Гроссмейстер не удивился.

— Хотел. Но это, в общем-то, элементарно. Хороший шахматист мог догадаться.

Но хороший шахматист не мог знать всего, что вы продумали за эти минуты. У вас был и другой план.

Я тут же переставил фигуры и продемонстрировал два варианта атаки.

— Вы продумали оба и отвергли. Предусматривались мои ответы на пять ходов. Вот эти, — я показал их на доске.

— Ого, — сказал он. Потом прошелся по комнате и посмотрел мне в глаза. — Теперь верю. С такой редкой способностью вы легко дотянетесь до гроссмейстера. А может быть, и до чемпиона. Но это уже не шахматы» это обман. Займитесь шахматной композицией, но не садитесь играть с партнерами. Вам нельзя. Неэтично.

С тем мы и расстались. Он, должно быть, забыл обо мне, а я бросил шахматы. Только в анкетах об этом не писал. Не было соответствующего пункта.

3

Не было в анкетах пункта и о припадках. А то я написал бы. Странно они начинаются и всегда одинаково. Даже когда ты один и никого нет рядом, и ты не читаешь, а идешь где-нибудь вдалеке от дома в пригородном лесу Летом только здесь и можно думать по-настоящему — жара в городе убивает мысль. В жару не думаешь. А в лесной тени идешь босиком по росистой траве, холодок от нее радостно бежит вверх по коже, и мысль работает на высоких скоростях. Но вдруг что-то останавливает ее, тормозит, гасит. Знакомые кусты и деревья кажутся незнакомыми, впервые увиденными, и непонятное чувство пробивается в мозг: все чужое вокруг тебя, не твое. И ты сам чужой здесь, как Маугли в городе. В глазах — туман, ты падаешь, блеск молнии в темноте — что-то хочет пробить темноту и не может. Тьма. Ночь. Смерть.

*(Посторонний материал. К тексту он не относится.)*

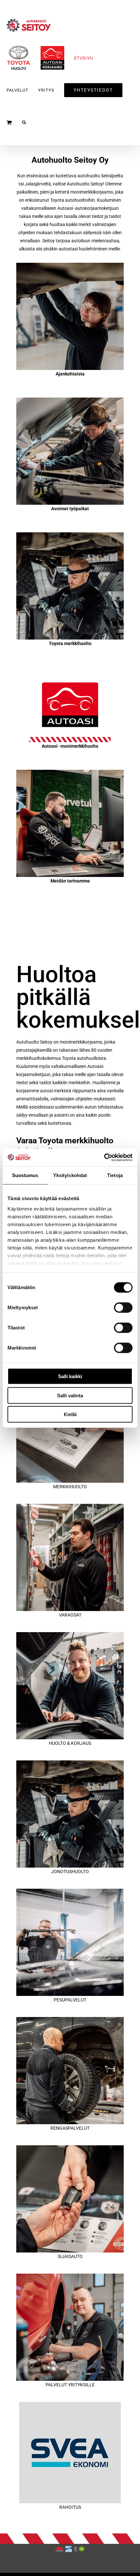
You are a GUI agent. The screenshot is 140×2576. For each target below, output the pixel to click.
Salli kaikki (70, 1376)
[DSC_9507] (70, 772)
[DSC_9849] (70, 2275)
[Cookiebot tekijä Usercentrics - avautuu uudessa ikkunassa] (104, 1157)
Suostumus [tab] (25, 1175)
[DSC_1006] (70, 1891)
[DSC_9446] (70, 1506)
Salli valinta (70, 1395)
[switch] (123, 1307)
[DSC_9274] (70, 534)
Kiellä (70, 1414)
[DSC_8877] (70, 399)
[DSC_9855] (70, 1634)
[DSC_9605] (70, 2147)
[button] (24, 122)
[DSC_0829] (70, 265)
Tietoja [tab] (115, 1175)
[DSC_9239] (70, 2019)
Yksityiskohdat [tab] (70, 1175)
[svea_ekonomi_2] (70, 2404)
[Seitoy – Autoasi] (70, 669)
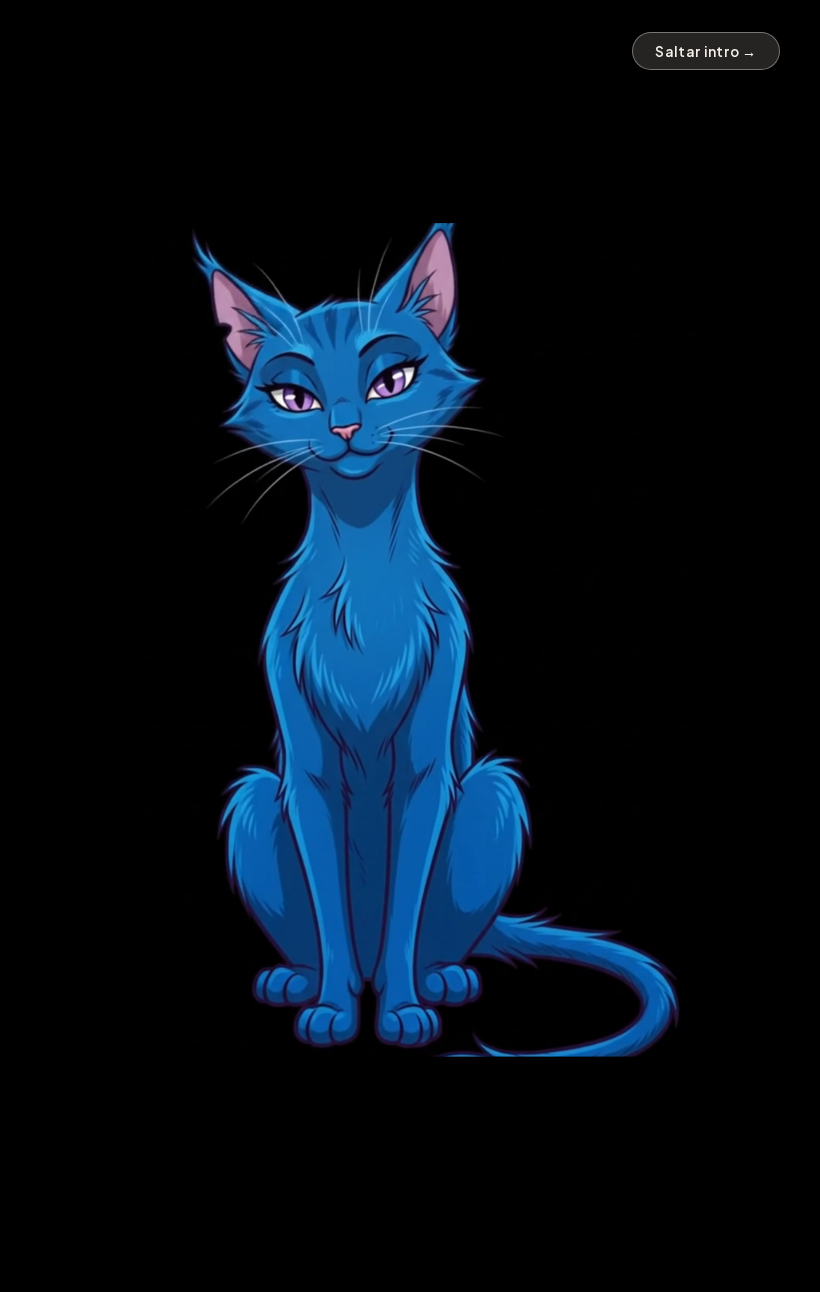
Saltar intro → (706, 51)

Но ты жив, жив! И встаешь, не зная, сколько часов или минут пролежал тут, и тихо радуешься, что острый сучок не пропорол глаз и никто тебя тут не видел.

Лет пятнадцать назад припадок настиг меня в подмосковном лесу, когда мы гуляли вдвоем с Камионским. По его словам, припадок продолжался минуту, не больше, и Камионской высказал мысль, что вестибулярный аппарат здесь ни при чем.